The below is something I wrote for Cool Accidents, which is another, more reputable blog than my own.
In 1986, Paul Simon released Graceland, arguably the most important album of his career. Sure, Sound of Silence broke Simon & Garfunkel and Bridge Over Troubled Water sold 400 trillion units but Graceland was the record that demonstrated Simon as a musician capable of producing great songs in the absence of Art Garfunkel. Graceland was also famous for the scrutiny that Simon faced by virtue of his collaboration with South African musicians and recording in South Africa. Many believed that Simon had breached the UN imposed cultural boycott of all things Saffer but the UN soon delivered their official ruling that Simon “was a cool-guy and everyone else should just chill hey”.

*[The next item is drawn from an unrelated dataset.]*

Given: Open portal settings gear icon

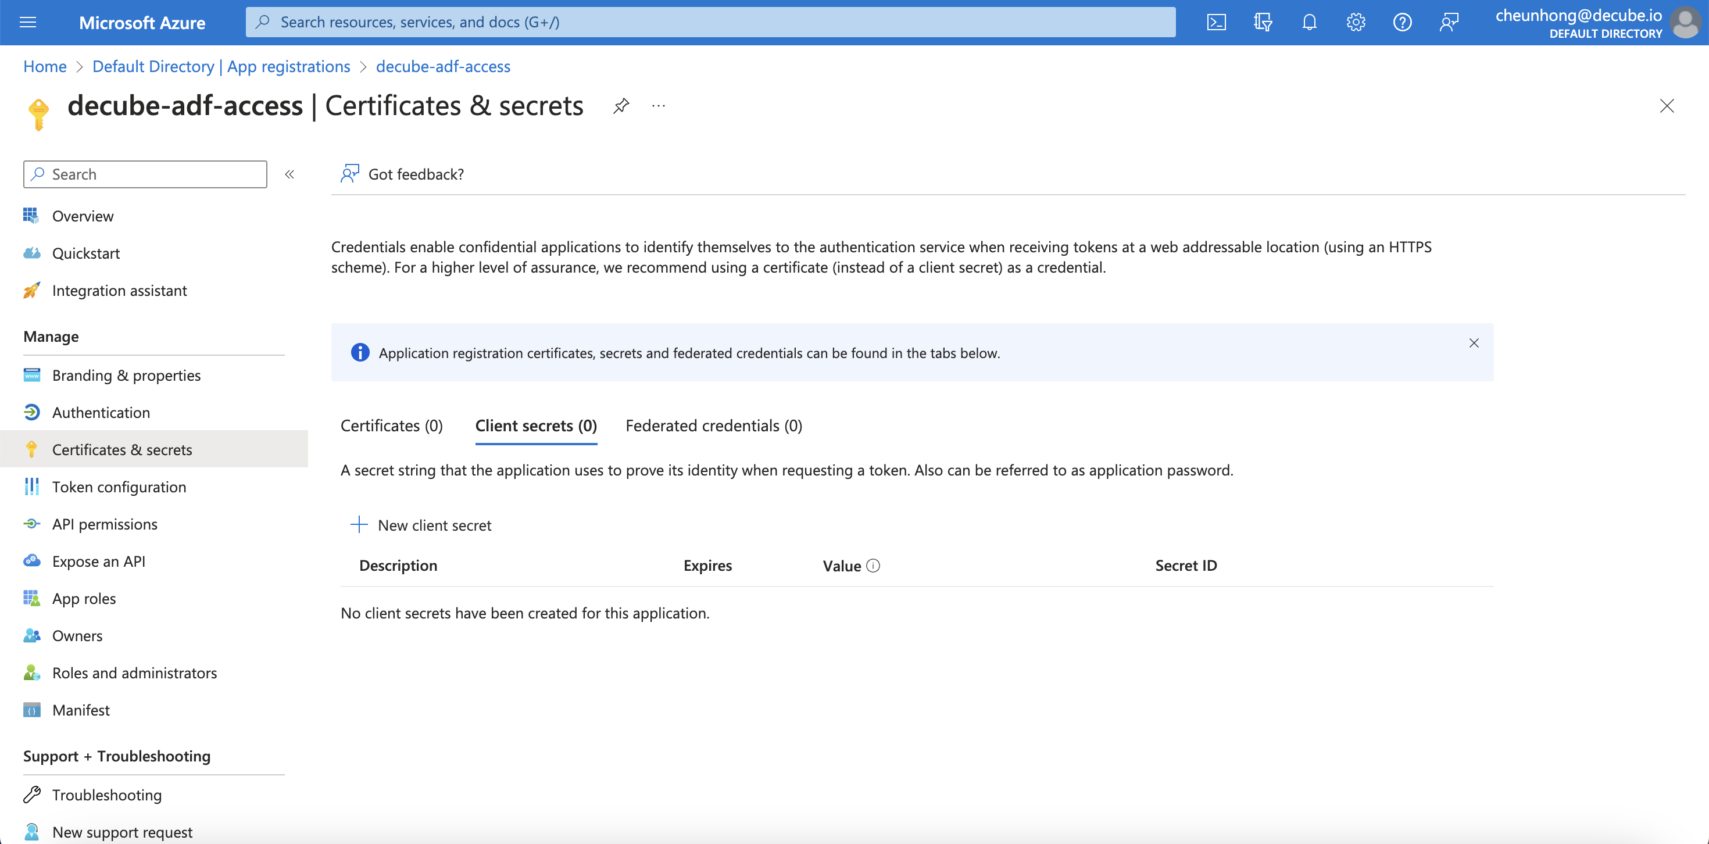Looking at the screenshot, I should pos(1355,23).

Graceland won a Grammy for Album Of The Year while the track of the same name won Record Of The Year, and it’s that track that’s the basis for this post. ‘Graceland’ (track, not album) supposedly deals with Simon’s recent divorce and a cathartic roadtrip with his son to Elvis’ Graceland in Tenessee in the wake of the failed marriage. The verses are deep with heavy, downcast lyric (“She comes back to tell me she’s gone. As If I didn’t know that. As if I didn’t know my own bed.”) but the hope in the chorus is so inescapable that one can’t help but see the movement toward Graceland as redeeming pilgrimage. Anyway, speculative wankery aside, the track is unreal. Even if you don’t take the time to listen to the strangely diverse collection of covers below, at least revisit this classic track. Simon called it the best song he has ever written. 2011 is the 25th anniversary of the record so if you don’t already own it, maybe it’s time you took a good long look at yourself and thought about the way you’re living your life. Get it together.